EXERCISE AIM:
Extract each line from the rows below that contains the word "screenshot".

* START DATA LINES *

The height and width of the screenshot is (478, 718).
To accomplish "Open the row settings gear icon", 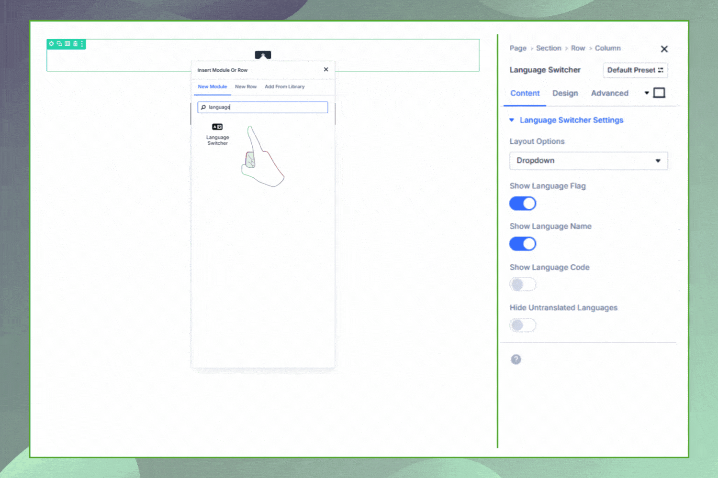I will tap(51, 43).
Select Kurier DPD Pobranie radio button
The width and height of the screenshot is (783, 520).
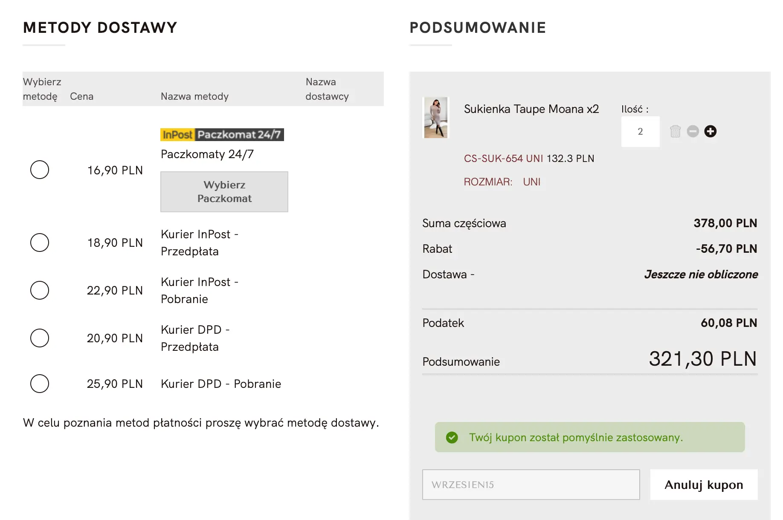click(x=40, y=384)
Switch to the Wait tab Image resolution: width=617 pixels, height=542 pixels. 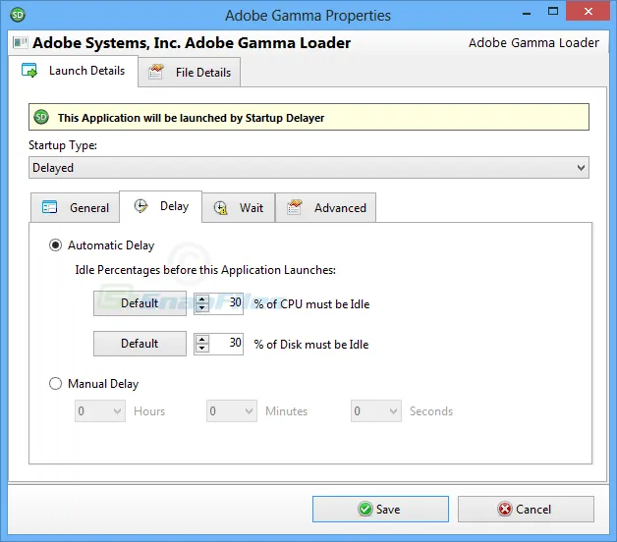pos(239,208)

* END DATA LINES *

TASK OUTPUT:
The height and width of the screenshot is (478, 718).
The width and height of the screenshot is (783, 520).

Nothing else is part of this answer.